A reply to Barbara Ellen- "Rachida - this was an act of weakness, not strength" The Observer, Sunday 11 January 2009
To be honest, I don’t quite like Rachida Dati. I don’t like the way she has been appointed Minister of Justice to silence the claims of deprived populations living in the suburbs of the République - for this “powerful symbol” as they said hiding the cruel reality of social and racial discriminations in France. I don’t like her very bling-bling style, certainly inspired by the president himself: the way she is displaying haute-couture dresses in sensationalist magazines.

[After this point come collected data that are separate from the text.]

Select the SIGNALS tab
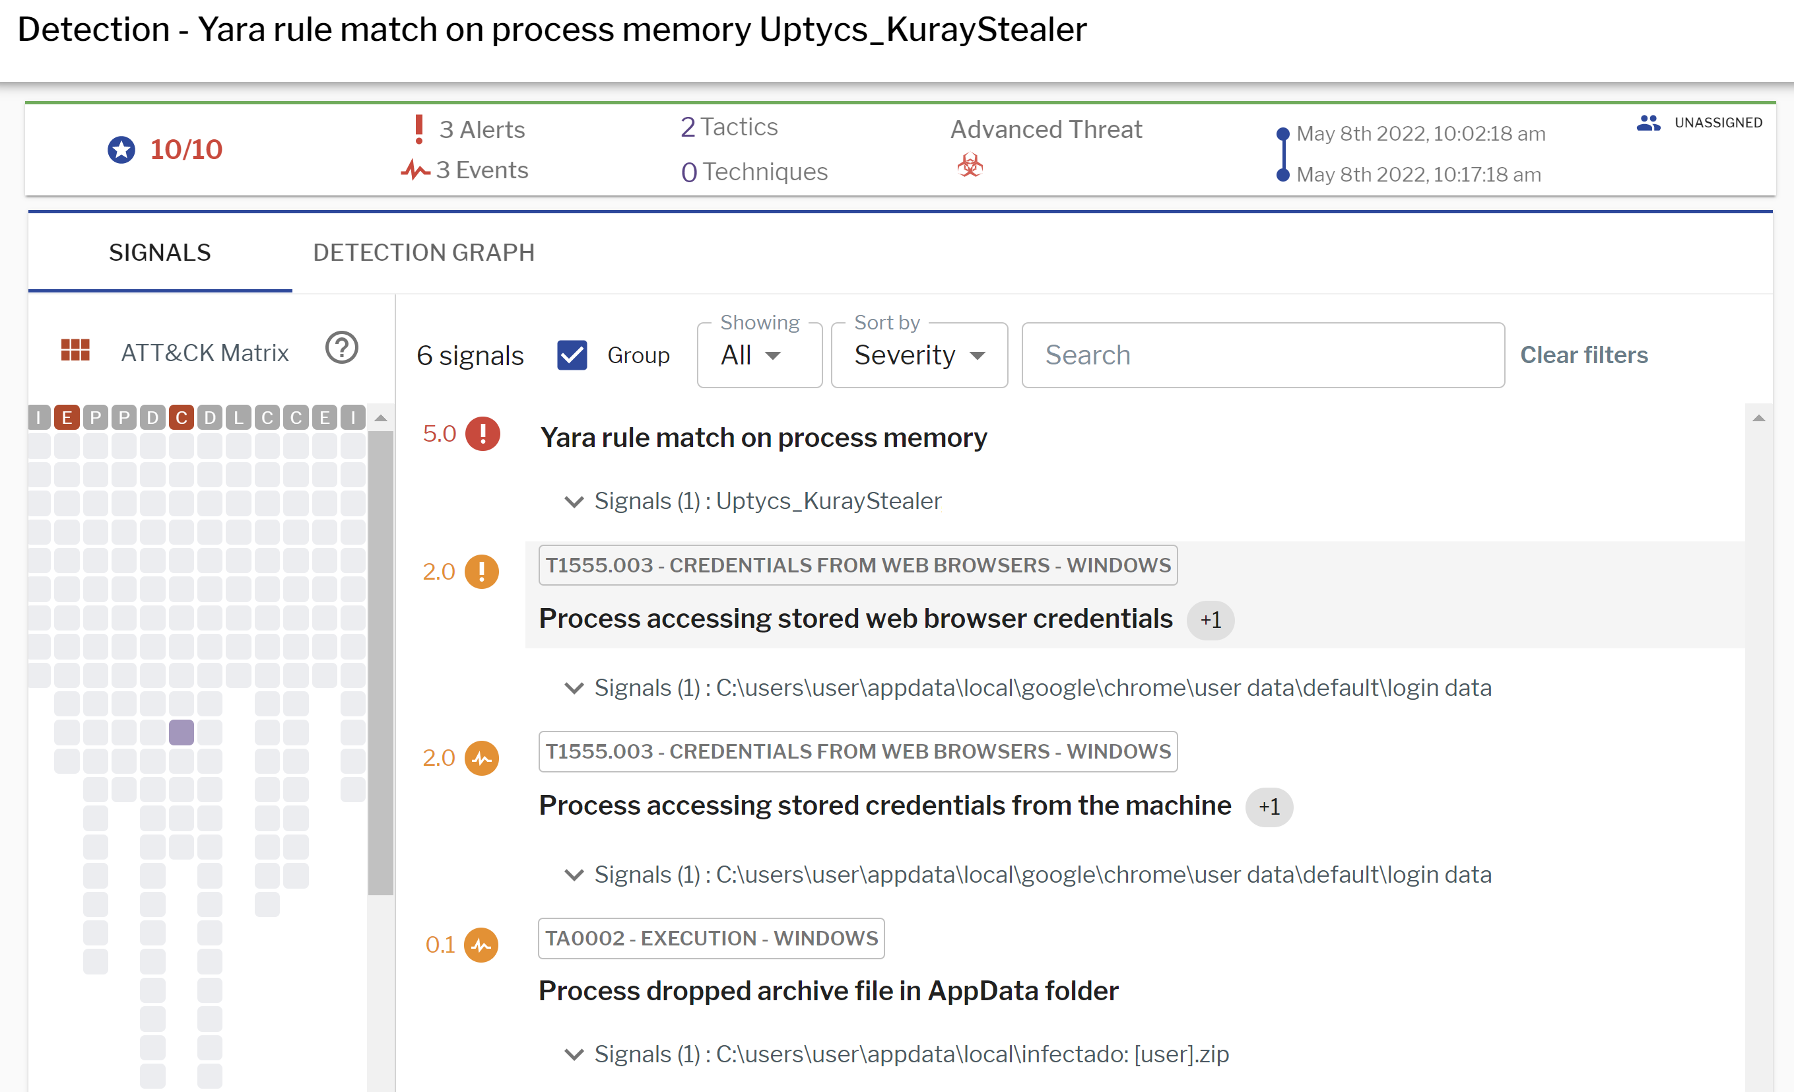Screen dimensions: 1794x1092 tap(160, 252)
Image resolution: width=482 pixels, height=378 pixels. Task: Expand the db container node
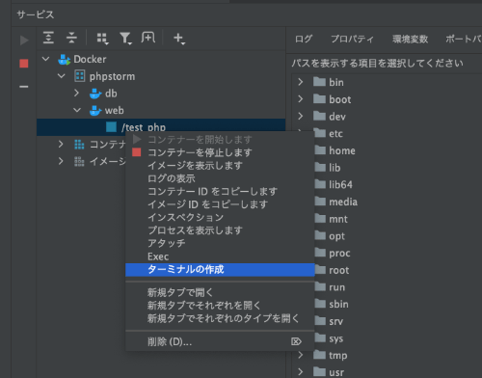[76, 94]
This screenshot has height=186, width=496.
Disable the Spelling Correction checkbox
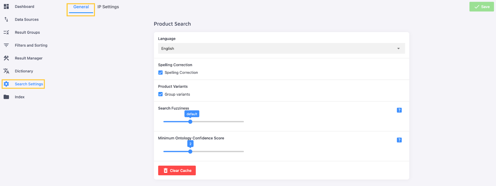pyautogui.click(x=161, y=72)
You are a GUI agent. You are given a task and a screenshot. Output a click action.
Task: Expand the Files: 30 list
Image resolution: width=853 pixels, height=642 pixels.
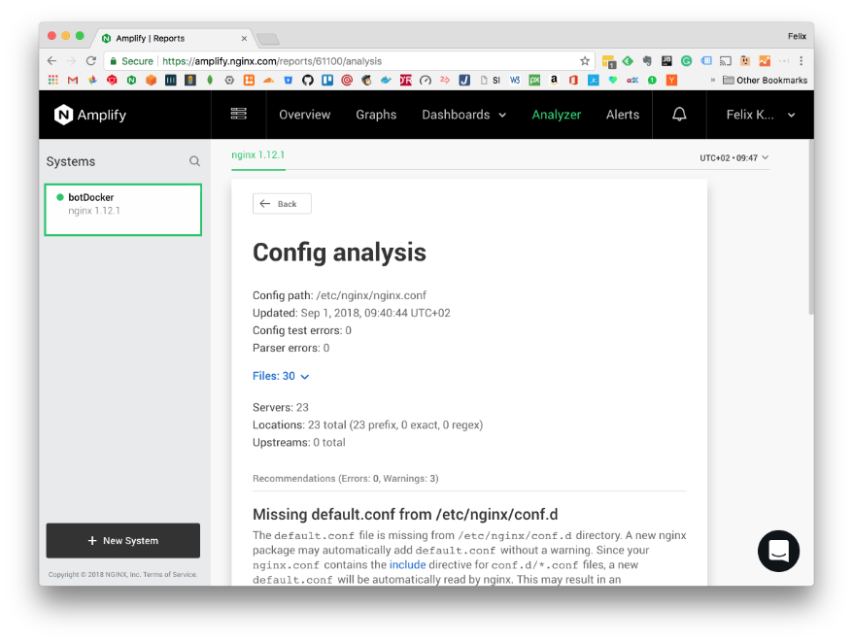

I don’t even like the political measures she took, favouring fear over freedom: last November, 534 judges denounced in a petition the “inconsistency of penal Criminal Policies” and the fact she was promoting a policy that increased the mandatory minimum sentences.
Yet, I could not admit the way Rachida Dati is currently commanded to disclose the name of the father of her child and the way she is judged upon being back to work, five days only after her childbirth. “Who’s the daddy?” is an indecent question, especially when it is asked on France 2 by Arlette Chabot, an allegedly serious political journalist - that happens to be a woman as well. In this interview with Dati, Chabot gives herself the satisfaction of pestering the Minister with constant private questions. As a result Dati feels uncomfortable, and Chabot may think that what makes a great journalist is creating this uncomfortable situation. It is not false as far as you ask the right questions. But Chabot is mixing judgmental comments with gossip. She is showing, for example, a short video where another minister, Bernard Laporte, is “officially” denying with a strange and quite obscene hilarity - shared by the journalists interviewing him - the fact that he is the father.

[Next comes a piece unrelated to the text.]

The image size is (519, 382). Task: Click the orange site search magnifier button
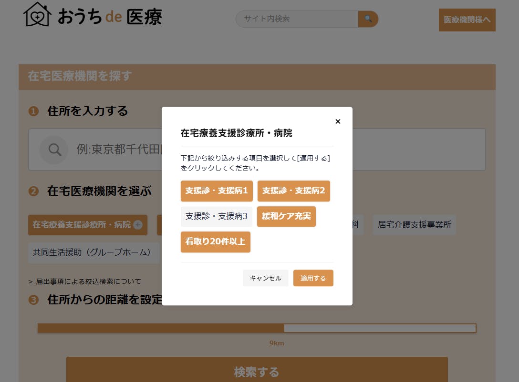tap(368, 19)
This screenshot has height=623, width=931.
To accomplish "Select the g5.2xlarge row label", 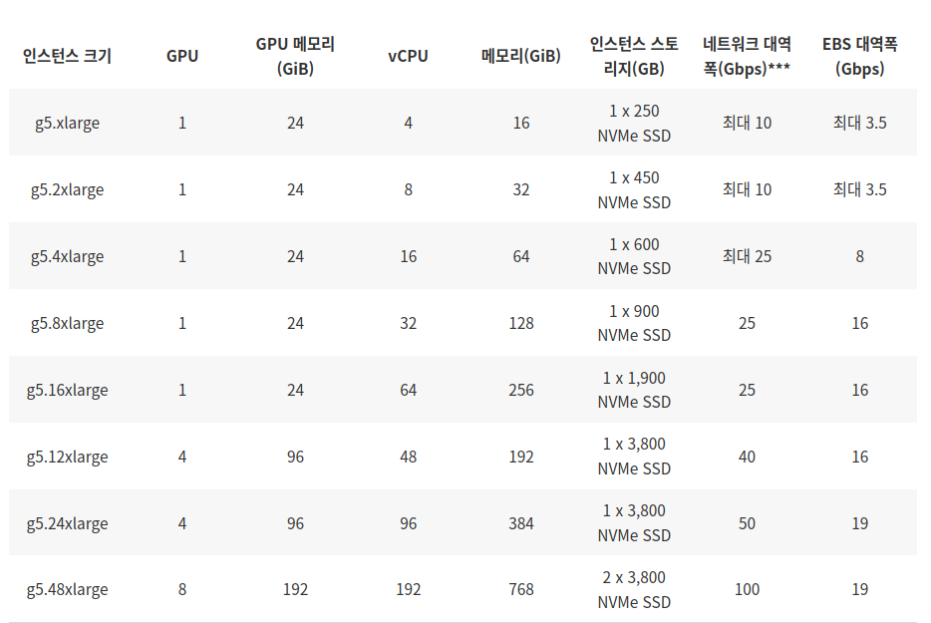I will 67,189.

As a woman and as a feminist, all this gossiping, chatting and laughing about another woman’s pregnancy seems both gross and quite pathetic to me. Public television, which is supposed to defend public interest, is again disappointing. Instead of being critical and asking serious questions about the very controversial reforms in justice, Arlette Chabot plumps for vulgarity and sensationalism. “Who’s the father?” she asks, but who cares!

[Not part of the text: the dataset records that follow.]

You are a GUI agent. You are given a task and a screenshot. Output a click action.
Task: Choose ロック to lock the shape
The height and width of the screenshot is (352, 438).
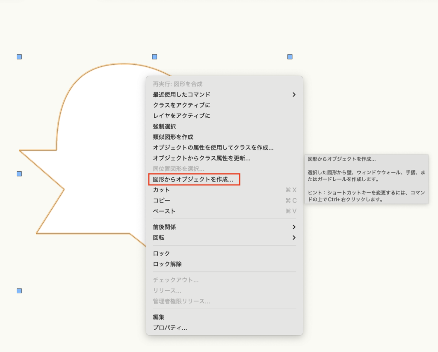(x=161, y=254)
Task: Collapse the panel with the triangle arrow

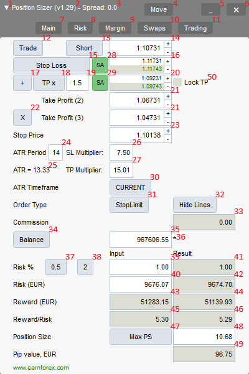Action: (x=7, y=7)
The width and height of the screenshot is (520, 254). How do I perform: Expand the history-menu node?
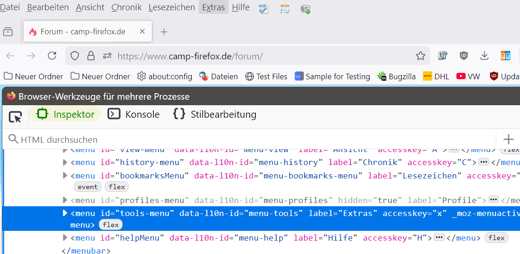click(x=65, y=162)
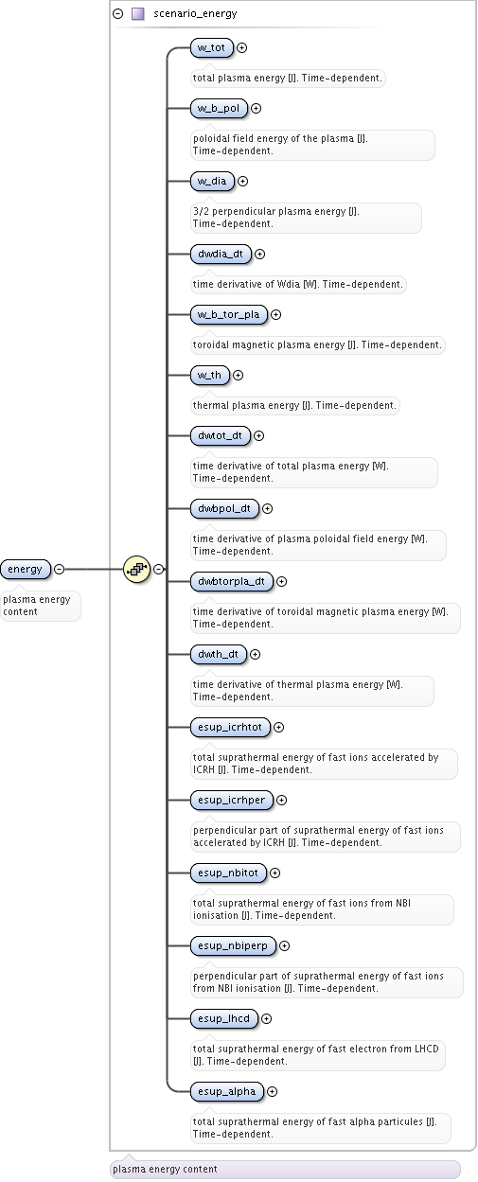Expand the w_b_tor_pla plus icon

pyautogui.click(x=275, y=314)
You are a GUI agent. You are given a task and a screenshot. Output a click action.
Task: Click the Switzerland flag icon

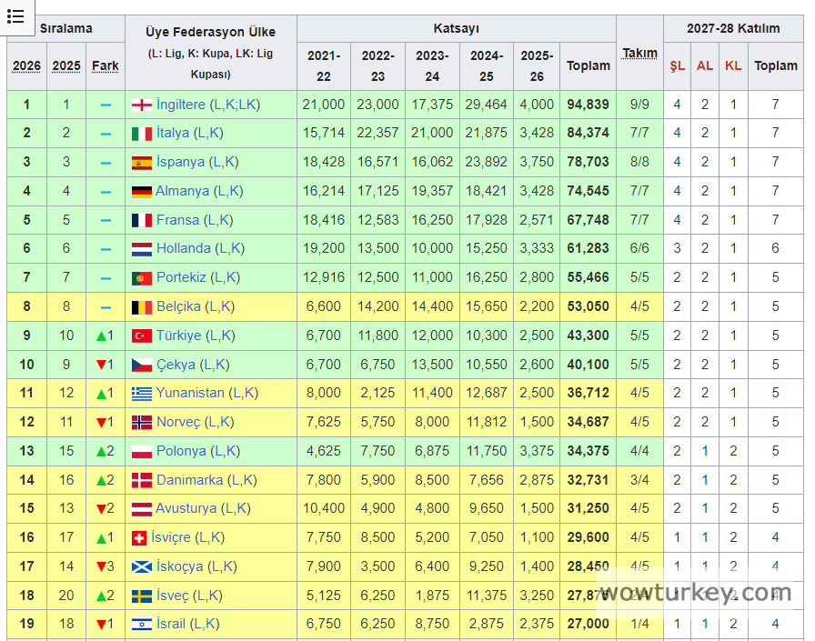point(139,537)
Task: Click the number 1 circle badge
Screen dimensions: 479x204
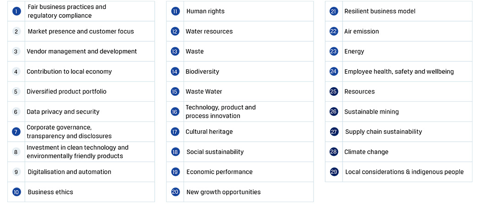Action: (x=16, y=11)
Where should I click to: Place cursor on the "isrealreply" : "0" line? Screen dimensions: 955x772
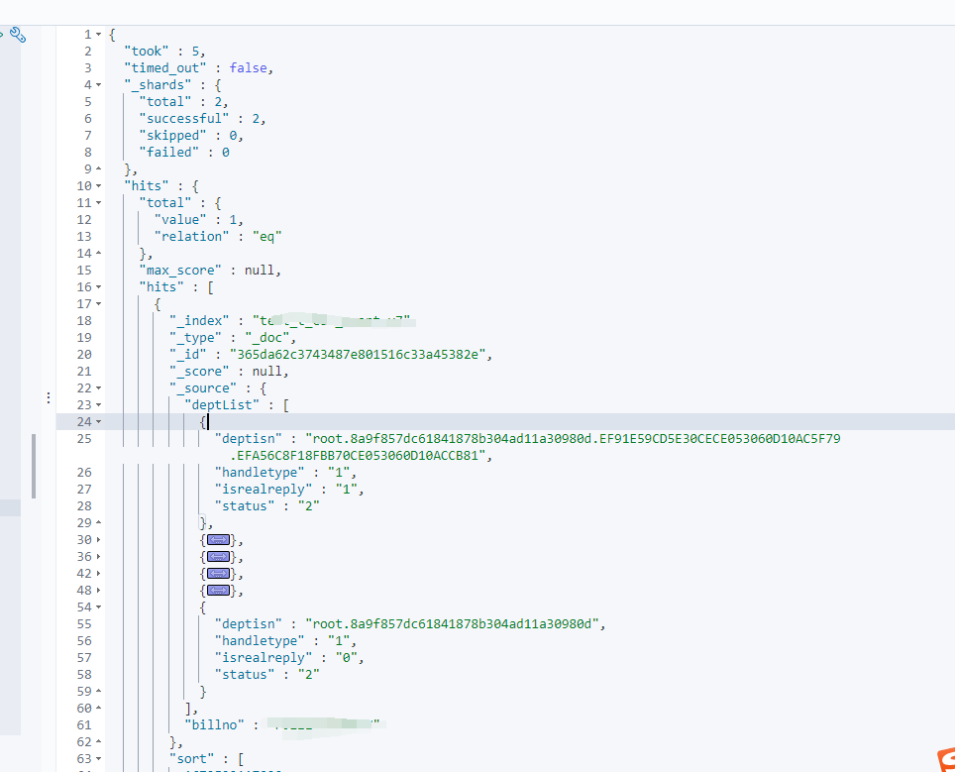click(289, 658)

As a French citizen myself, I am not interested in the sexual life of any of the members of the government. Tell me more about my civil rights, Madame Chabot, tell me how the student and activist Julien Coupat has been charged with "directing a terrorist group" by the Paris Prosecutor's office and is still held in prison with no material evidence, tell me why the violence of police forces against youngsters on account of their race is still increasing. Those would be examples of some really useful piece of information.
Sexuality is political though. The fact the maternity of Rachida Dati has been so largely commented by journalists is truly interesting. They reproach her for being back to work in the name of feminism. First, it is a rather sad irony to reduce the history of feminism to a normative motherhood. Secondly, these journalists seem to forget the “race” factor. African‑Americans call it “black tax”. Being a woman from an ethnic minority group, Rachida Dati is clearly expected to perform at least twice as well as White men and women. Nadine Morano, the Secretary of State of Family, was not even ashamed to say on France 2 that “it [was] normal these people have to prove themselves”, as if they were second-class citizens. In this context, it is not surprising that any act of strength will be turned into an act of weakness by those who do not have to pay this tax. And in the end, no special treatment will be granted to policy makers, even for those who blindly serve the presidential project - as Rachida Dati does. Liberté, égalité, fraternité.